The IUCN/SSC Cetacean Specialist Group (CSG) is one of the more than 100 Specialist Groups and Task Forces that constitute the IUCN Species Survival Commission (SSC). The Species Survival Commission (SSC) is a science-based network of some 7,500 volunteer experts from almost every country in the world. Some specialist groups, such as the CSG, address conservation issues related to particular groups of plants or animals while others focus on topical issues, such as the reintroduction of species into former habitats or wildlife health. The SSC’s major role is to provide information to IUCN on biodiversity conservation, to provide scientific advice to conservation organizations, government agencies and other IUCN members, and to support the implementation of multilateral environmental agreements.

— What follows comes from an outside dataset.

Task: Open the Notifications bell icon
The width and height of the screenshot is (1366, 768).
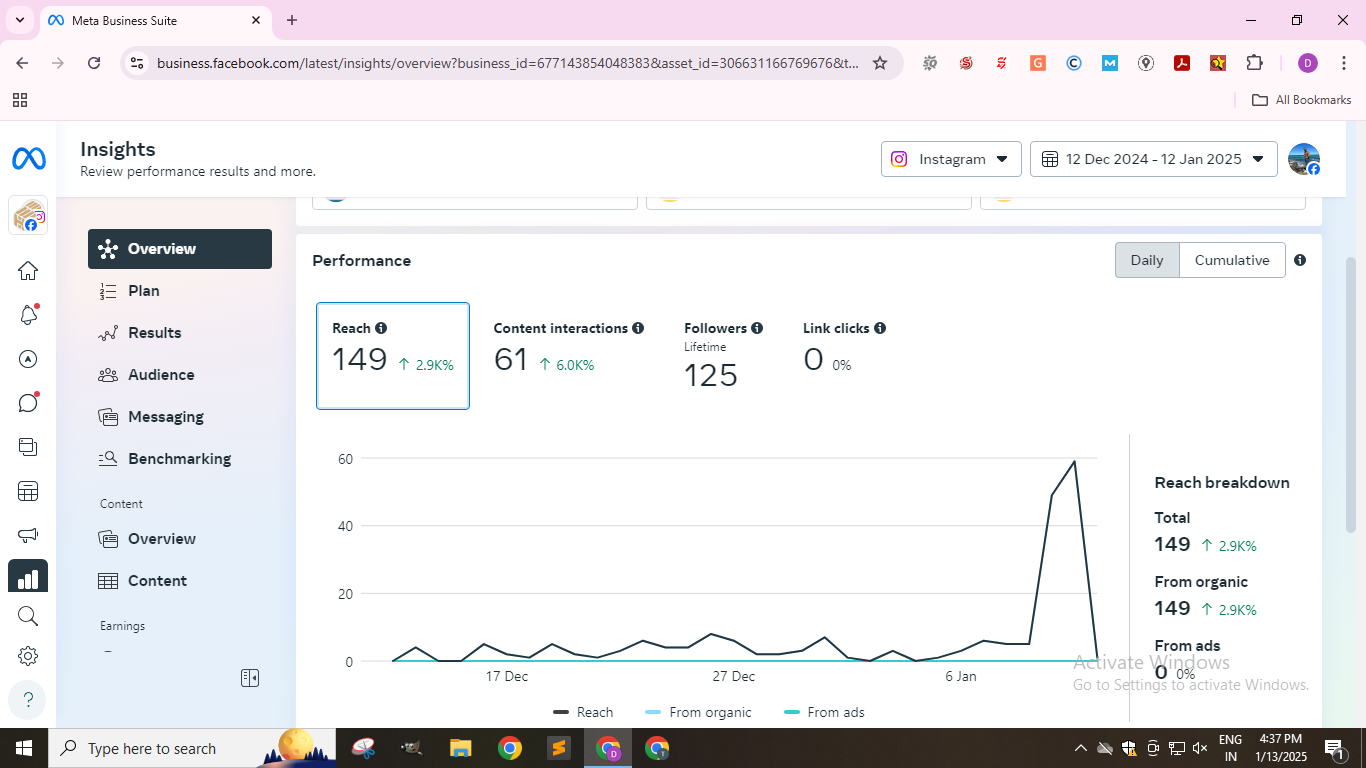Action: click(x=28, y=315)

CSG – Expert advice for science-based conservation

A rare shot of the elusive Hectors beaked whale (Mesoplodon hectori) off Western Australia

A rare shot of the elusive Hectors beaked whale (Mesoplodon hectori) off Western Australia. Photo: Nick Gales

  • Since the 1960s, the Cetacean Specialist Group (CSG) has played a major role in identifying conservation problems for the world’s whales, dolphins and porpoises. Many cetacean species face grave threats to their continued existence. The baiji is likely to be extinct and the vaquita and North Atlantic right whale have populations in the low hundreds. Local populations of other species have disappeared and others are seriously imperilled. CSG members play a leading role in providing species assessments for the IUCN Red List of Threatened Species, and the group provides global reviews and associated action plans at regular intervals. The most recent action plan “Dolphins, Whales and Porpoises: 2002-2010 Conservation Action Plan for the World’s Cetaceans” provides a comprehensive review of scientific information for cetaceans worldwide, identifies threats to their survival and recommends specific conservation actions.
Sousa teuszii travelling along coast

Sousa teuszii, Atlantic humpback dolphin, travelling along the coast off Flamingos, Namibe Province, Angola. Photo: Caroline R. Weir

  • The CSG currently has 114 members worldwide who contribute significant experience and technical expertise to the growing pool of knowledge about cetaceans. With ongoing revision and debate about how they should be classified, there are currently 90 recognised cetacean species. These animals live in a variety of habitats, from the high seas far beyond the national jurisdiction of any country, to the shallow freshwater rivers, lakes and coastal waters of southern Asia and South America. Some species are highly migratory, requiring vast areas of ocean to move between feeding and calving waters, whilst others reside in particular sections of rivers and coastal waters.  Although the great whales such as the blue, humpback, sperm and right whales are important to the Group’s mission these animals receive a lot of attention, so the CSG focuses more on smaller species, often lesser-known and in developing countries, that are particularly threatened with extinction.
  • The CSG has made a substantial contribution towards establishing and promoting critical priorities, particularly where urgent interventions are needed. It is proud of its achievements but also recognizes that its role is often only the first step and that long-term cetacean conservation depends on the efforts of governments, NGOs and local communities.